Goal of the exercise:
Please answer these questions from the Kluane Lake stage text:
(a) At what mile does the highway cross the A'ay Chu River?
(b) Which airport lies north of the point where the road leaves the lake?
(c) How far does Silver Creek extend south into the hillside?
— START Text —
You’re going to love this stage. Not. Fourteen flat miles along the shore of Kluane Lake followed by a six hundred foot climb then by a two hundred descent and another two hundred and something foot climb. Basically, after a nice calm jaunt, you’re going to get hit with around nine hundred feet of climbing in the last eight miles: ouch!

We’ll come to the painful end in due course but let’s focus on the rollout first. The Alaska Highway follows the shore of Kluane Lake virtually the whole way from Congdon Creek Territoral Park to the crossing of the A’ay Chu River at the southern end of the lake. The crossing is at ten miles but because the mountains to the west come right down the water’s edge on the western side of the lake, the road has nowhere to go apart from follow the shoreline so it’s relatively flat for all of those ten miles.

Even after crossing the A’ay Chu, the road continues to hug the lakeside and for the next four miles, the direction actually reverses back north briefly before hanging a right to begin heading east: it’s where the highway leaves the lake at fourteen miles that the fun starts. North of the point where the road leaves the lake, Silver City airport serves the community of the same name.

After two miles of climbing, at the sixteen mile mark, the road passes by a top end of Silver Creek, a large finger shaped lake that extends south into the hillside for a distance of around three miles. By now, Route 1 is heading east and as the unrelenting climb heads straight up the hillside, the full extent of the task should be clear to see.
— END Text —
— START Data shown —
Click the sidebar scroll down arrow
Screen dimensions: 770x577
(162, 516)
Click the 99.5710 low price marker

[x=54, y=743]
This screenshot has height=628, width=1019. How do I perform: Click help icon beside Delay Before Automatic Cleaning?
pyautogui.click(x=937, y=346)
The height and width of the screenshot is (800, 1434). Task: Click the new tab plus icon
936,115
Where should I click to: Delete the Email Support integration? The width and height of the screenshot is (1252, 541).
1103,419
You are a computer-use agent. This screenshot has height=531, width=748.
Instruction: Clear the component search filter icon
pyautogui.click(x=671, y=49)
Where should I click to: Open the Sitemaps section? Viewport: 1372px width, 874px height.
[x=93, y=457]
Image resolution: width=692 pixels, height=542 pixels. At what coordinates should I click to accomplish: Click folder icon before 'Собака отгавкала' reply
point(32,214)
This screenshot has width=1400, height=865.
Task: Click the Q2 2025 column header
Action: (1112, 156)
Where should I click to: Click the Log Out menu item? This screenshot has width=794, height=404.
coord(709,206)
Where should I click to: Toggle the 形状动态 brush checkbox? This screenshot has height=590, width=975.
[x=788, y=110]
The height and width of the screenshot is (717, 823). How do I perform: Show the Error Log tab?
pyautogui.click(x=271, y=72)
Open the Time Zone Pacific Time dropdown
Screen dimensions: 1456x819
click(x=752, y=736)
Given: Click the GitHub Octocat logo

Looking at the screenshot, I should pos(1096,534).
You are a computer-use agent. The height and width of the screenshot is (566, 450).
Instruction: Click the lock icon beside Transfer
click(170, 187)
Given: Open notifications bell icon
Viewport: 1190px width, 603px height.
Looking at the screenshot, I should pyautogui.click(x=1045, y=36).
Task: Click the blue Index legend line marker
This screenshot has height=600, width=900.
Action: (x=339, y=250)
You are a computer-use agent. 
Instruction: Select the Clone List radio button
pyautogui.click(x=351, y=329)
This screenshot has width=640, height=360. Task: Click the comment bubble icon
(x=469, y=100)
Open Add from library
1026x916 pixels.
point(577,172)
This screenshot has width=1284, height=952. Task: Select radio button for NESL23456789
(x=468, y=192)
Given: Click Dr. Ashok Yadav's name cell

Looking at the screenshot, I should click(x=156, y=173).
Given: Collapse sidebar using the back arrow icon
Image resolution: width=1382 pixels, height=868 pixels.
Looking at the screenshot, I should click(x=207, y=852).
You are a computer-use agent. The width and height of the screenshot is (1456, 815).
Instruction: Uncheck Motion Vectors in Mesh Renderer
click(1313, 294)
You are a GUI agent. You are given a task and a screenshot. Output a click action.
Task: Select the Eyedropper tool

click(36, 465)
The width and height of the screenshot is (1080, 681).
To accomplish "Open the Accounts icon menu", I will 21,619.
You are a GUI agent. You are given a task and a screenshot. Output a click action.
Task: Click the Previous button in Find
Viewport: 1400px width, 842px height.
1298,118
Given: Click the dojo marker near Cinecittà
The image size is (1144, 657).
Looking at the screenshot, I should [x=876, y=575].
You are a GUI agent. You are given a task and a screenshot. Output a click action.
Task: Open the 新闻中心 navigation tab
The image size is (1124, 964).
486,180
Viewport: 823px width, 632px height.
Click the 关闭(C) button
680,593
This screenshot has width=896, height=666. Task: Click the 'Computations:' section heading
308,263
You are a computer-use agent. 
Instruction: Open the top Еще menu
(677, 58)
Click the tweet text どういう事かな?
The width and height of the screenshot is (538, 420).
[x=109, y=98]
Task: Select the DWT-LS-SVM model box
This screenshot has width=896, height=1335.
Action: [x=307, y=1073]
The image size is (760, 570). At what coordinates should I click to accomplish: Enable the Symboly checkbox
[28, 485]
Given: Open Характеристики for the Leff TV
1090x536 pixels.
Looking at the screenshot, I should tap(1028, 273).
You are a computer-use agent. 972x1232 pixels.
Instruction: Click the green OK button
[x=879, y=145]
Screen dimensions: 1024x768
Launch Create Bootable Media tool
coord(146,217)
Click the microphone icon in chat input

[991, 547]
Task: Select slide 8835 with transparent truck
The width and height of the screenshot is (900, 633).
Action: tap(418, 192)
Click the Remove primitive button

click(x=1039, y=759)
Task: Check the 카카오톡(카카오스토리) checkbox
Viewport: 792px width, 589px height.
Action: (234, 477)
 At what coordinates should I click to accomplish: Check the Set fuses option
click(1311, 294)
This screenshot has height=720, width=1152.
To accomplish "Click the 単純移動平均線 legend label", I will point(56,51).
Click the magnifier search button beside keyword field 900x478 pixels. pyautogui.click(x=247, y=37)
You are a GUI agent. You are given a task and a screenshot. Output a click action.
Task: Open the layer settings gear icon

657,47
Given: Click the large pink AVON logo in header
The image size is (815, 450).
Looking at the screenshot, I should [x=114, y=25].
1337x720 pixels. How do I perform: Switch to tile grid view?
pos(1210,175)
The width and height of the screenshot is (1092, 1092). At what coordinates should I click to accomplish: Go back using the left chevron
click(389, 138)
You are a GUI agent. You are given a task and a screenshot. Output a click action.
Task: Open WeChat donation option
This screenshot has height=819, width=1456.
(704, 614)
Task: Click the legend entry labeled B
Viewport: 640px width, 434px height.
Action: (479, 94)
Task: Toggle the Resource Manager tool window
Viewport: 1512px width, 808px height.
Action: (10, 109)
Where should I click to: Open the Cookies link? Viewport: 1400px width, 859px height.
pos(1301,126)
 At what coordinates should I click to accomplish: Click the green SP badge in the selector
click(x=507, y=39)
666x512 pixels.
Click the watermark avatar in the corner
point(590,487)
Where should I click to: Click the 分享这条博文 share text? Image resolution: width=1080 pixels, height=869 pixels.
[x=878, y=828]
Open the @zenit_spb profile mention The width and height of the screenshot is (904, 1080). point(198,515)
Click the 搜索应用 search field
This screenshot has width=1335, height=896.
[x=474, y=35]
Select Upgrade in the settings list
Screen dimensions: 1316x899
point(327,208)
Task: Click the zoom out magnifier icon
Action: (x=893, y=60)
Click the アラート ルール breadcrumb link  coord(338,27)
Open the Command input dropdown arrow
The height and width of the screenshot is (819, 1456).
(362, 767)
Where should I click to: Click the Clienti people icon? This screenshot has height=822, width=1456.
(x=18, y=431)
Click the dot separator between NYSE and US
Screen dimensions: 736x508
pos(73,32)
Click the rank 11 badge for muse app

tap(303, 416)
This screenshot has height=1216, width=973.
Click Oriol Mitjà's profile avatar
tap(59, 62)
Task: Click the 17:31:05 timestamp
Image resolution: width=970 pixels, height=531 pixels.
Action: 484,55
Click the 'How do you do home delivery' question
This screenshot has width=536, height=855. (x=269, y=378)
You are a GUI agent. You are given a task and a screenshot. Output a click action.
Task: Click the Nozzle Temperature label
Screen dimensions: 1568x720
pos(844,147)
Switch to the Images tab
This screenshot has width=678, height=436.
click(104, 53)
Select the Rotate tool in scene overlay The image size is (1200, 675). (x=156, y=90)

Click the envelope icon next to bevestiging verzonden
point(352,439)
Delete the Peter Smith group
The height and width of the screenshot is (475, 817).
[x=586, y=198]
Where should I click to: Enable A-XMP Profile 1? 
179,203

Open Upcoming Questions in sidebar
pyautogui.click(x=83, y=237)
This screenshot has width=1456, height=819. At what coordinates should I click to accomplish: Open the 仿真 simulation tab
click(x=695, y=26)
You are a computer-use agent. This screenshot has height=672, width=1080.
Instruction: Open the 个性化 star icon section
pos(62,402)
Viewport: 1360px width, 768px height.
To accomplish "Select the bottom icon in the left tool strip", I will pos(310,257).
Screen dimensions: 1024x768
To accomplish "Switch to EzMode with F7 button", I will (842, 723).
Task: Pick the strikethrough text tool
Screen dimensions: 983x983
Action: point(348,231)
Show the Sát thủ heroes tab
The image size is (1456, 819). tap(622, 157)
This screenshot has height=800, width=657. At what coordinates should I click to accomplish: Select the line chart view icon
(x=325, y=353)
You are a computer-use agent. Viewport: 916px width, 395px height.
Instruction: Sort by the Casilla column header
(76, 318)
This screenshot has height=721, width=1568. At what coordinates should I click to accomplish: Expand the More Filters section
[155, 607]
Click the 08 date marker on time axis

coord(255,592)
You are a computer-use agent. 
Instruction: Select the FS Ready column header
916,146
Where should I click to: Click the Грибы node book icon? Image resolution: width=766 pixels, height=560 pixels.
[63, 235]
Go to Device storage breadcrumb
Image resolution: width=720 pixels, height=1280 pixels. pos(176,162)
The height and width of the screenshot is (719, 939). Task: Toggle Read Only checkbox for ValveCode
— END Data shown —
The solution:
(a) At ten miles.
(b) Silver City airport.
(c) Around three miles.